P>S i think i have a female betta with male fins no joke been doing reasearch like made she has very small beard cant even see it unless she flares has egg spot but her anal fins are a lil longer than normal female and and a lil thicker is this even possible when i put it in my crowntail bettas tank like his home home they get along like boy and girl will do like a lil dance he will flutter his tail in her face and she will do the same and act all like they love eachother.


----------



## Bombalurina (Oct 10, 2011)

Can you get a close-up picture of him/her flaring, and a clear shot of the ventrals?  I'm saying female at the moment (breeders are creating longer-finned females these days) because of the length of the ventral fins, but the pictures are a little blurry.


----------



## CoyoteBetta22 (Feb 4, 2012)

im trying its tuff shes a frickin camera shy ill try and put her in her own lil jar real quik


----------



## CoyoteBetta22 (Feb 4, 2012)

my pics are on my phone so take a min but yeah i let my 2 new females in with the unknow sex white is what i call her or him right now but yeah they all seem fine idk im also new to bettas trying to get good pairs to breed so yeah dont wanna breed 2 males but deff just trying to get the fish right now i got a 10 gallon 1.5 gallon for my crowntail mail and my 2 veil tials i think are in vases right now but wanna get all my males in 2 or 3 gallons but that will take a lil time but yeah posting new pics asap


----------



## CoyoteBetta22 (Feb 4, 2012)

this is one of 3 more i got waiting on an e mail the other 3 are better so sorry its taking so long

shes rarely flares and when she dose its only at like the dragon bettas but that pics got an ok pic of her side gill where u would clearly be able to see his beard if she was a guy but to me shes got a really small beard more of a female and an egg spot i tryed to get an egg spot but will males have egg spots sumtimes????? i hope shes a girl if she is is she true white or opaque add me as ur friend you seem like you know alot

you cant see her egg spot really in that pic but when shes in the tank swimming up to get food its like a lil bright white dot right between her ventrical fins

i know shes got long ventricals but why would she have an egg spot and not kill 4 other female bettas 2 of which are small as just little babies in my albums i have a pic of the white baby and they all play all day and i put that unknown sex one in with my clearly male crowntail and she like would lay on her side andt offer her belly to him andt and he would like swim to the top of the tank and then down to her and kept doing that not fast but normal moderate rate ya know its weird its acts like a female has an egg spot but long fins and long thick ventricals but looks like a male so idk help me im going crazy lol im sad too cause she would make awesome babies


----------



## kfryman (Nov 7, 2011)

Heads up, some males especially young males have eggspots, only some of the time. I have had that happen and o think it happened again.


----------



## Bombalurina (Oct 10, 2011)

Hmm, those ventrals are longer than I thought. Now I'm tempted to say male...


----------



## CoyoteBetta22 (Feb 4, 2012)

yeah but shes not that young and why are my pictures off here they are not even up on my thread!!!! took me like 2 hours to get them on here


----------



## CoyoteBetta22 (Feb 4, 2012)

shes a lil older and shes bigger than my crowntail and my veiltail and their vertical fins are a lil longer


----------



## dramaqueen (Jul 7, 2008)

The pics are all there. Is anyone else not seeing them?


----------



## Koi1739 (Jan 28, 2012)

Male


----------



## xXGalaxyXx (Oct 17, 2011)

From the ventrals, I would say male. An egg spot isn't a sure-fire way to tell gender, even on the older fish - one of my males who's a little over a year old has an egg spot and yet has fathered a spawn.

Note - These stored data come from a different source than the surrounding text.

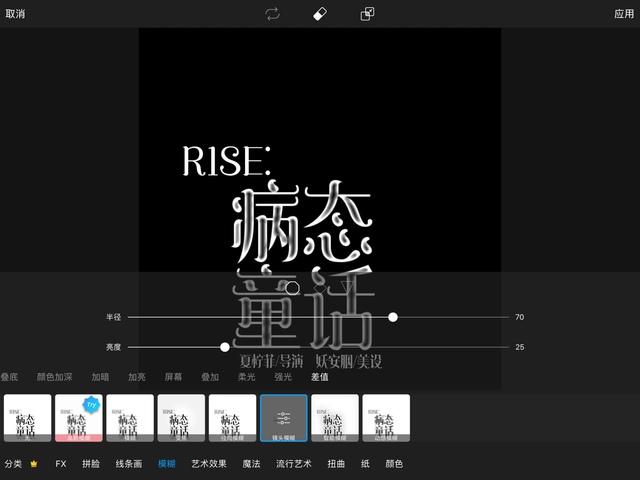The height and width of the screenshot is (480, 640).
Task: Switch to 柔光 blend mode
Action: [x=246, y=377]
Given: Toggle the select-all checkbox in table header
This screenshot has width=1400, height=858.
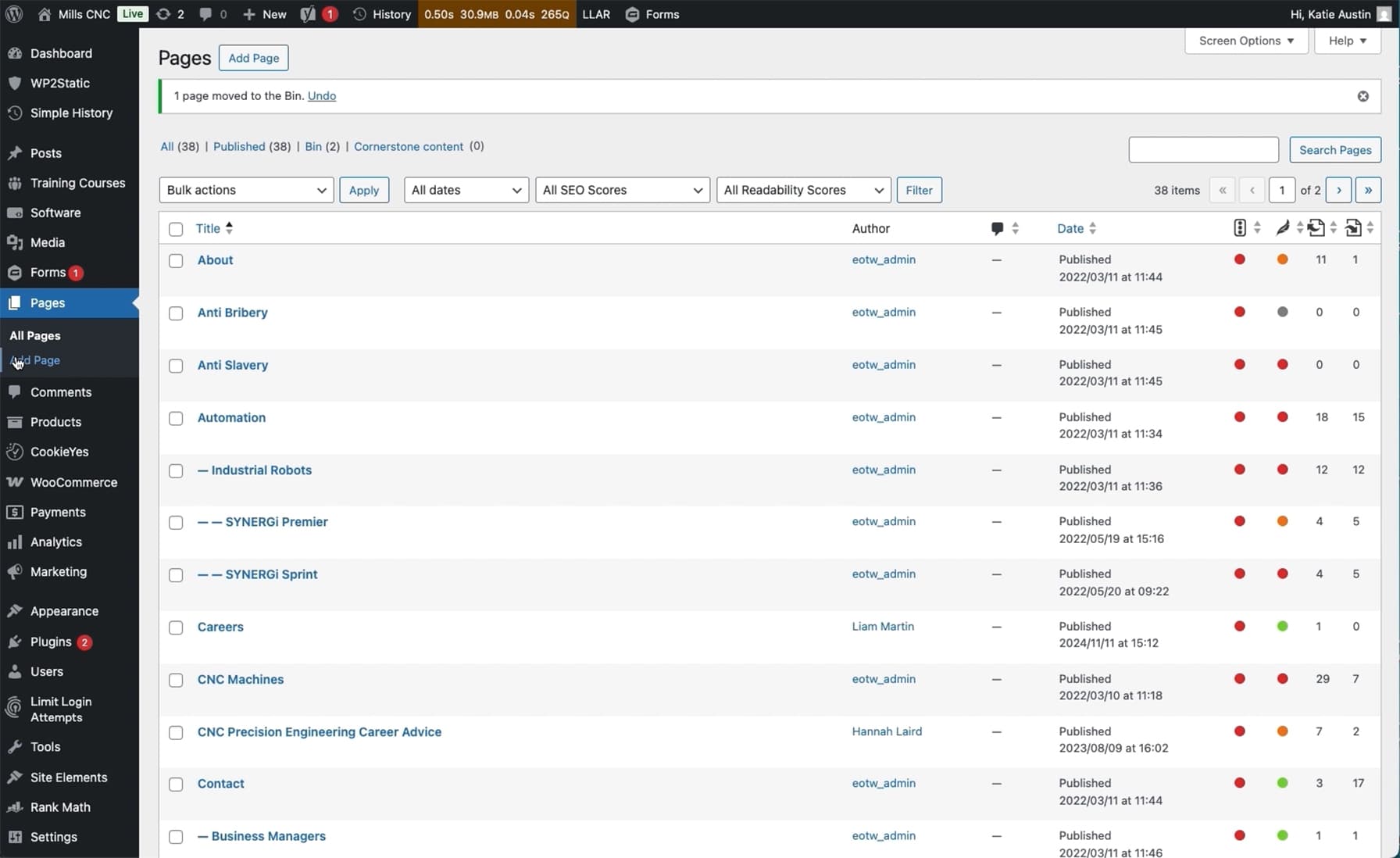Looking at the screenshot, I should tap(176, 229).
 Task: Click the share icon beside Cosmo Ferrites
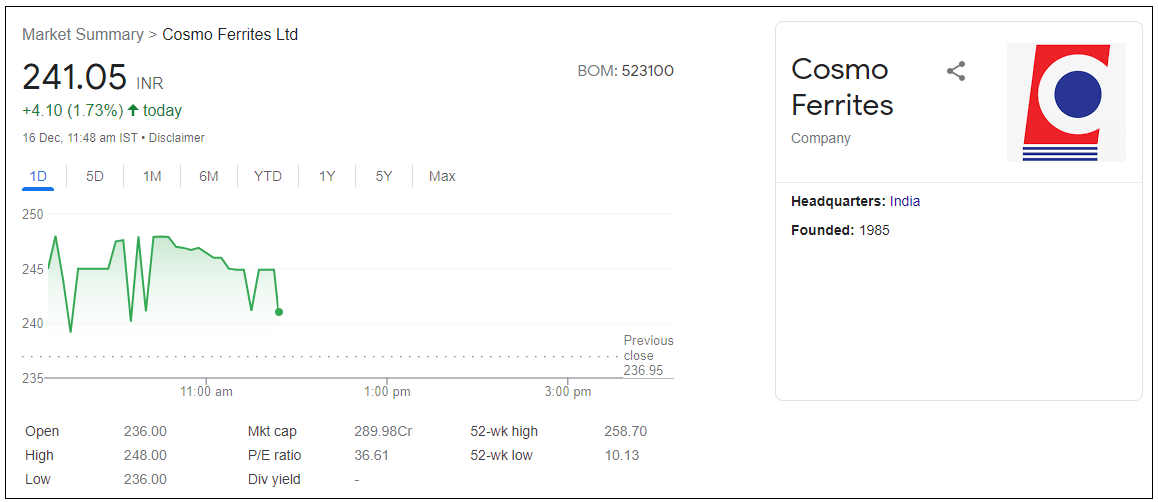(x=956, y=71)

Also, I would never, _ever_ put two betta's together if you're not sure of the gender, and sometimes not even then. You're lucky your crowntail is passive - he could have easily hurt your white one even if it is a girl (almost lost a female this way once - was trying to breed her with a male and he just ripped her up. Can't even imagine what would have happened if she was a male! x.x) You even have to be wary about having a small amount of females together - one girl will be more dominant than the other and will pick on her.
Anyways, just a little side track. Not trying to be mean, I'm just saying that that's probably not the best idea, even if your crowntail didn't do anything to the other fish.


----------



## CoyoteBetta22 (Feb 4, 2012)

so what the sure fire way to make sure she is a female or male i could try the put her in a vase too see if she blows a bubble nest but i currently have 2 males in vases and they have nver blown a bubble nest.... and dont worrie about being mean i need your peoples help im new to betta keeping like how to do it right but i just currently lost my job and its hard to get new tanks and stuff but yeah i have 2 kinda older dangon betta well this one is frickin huge but deff female looks like she was kept in like a 50 gallon er sumthing cause shes just big not like bloated or dropsy but just big ill try and take pics of her and 2 younger female not even an inch long but for sure a female cause fins and ventricals alll smaller maybe my male craowntail is just passive... but i also watched them chase eachother around and it looked like she just got stressed out cause it was unwanted fins maybe and she layed in my shot glass thats plastic colorful and she just would breath heavily and like when he would go by her he would like not even wannt fight but looks like he wants her attention like he gose to her flares his gills swimms away then will like spread all his fins flare do some weird lil flutter thing with his tail in her face now whats that mean im not sure i have a hard time finding places on fish/betta maily betta behavoir im not sure how she should act or even him at some point but i thought maybe since they were both all close to eachothers face without flaring and flutting their tails at one another maily like in eacothers faces and like on eachothers tails idk i dont have a spawn tanks on these

10gallon- drangon/dark, dragon/lighter, baby white/opaque, baby white speckel unknown female/male beautiful white/opaque idk, and chinese alge eater
1.5gallon tetra- crowntail
vases-males veilstails i think not sure


----------



## JKfish (Apr 8, 2010)

Bubble nests are never a good way to tell gender. Some girls blow them too, and some males never blow them. The only sure fire ways is to get him/her to flare and to check their ventrals.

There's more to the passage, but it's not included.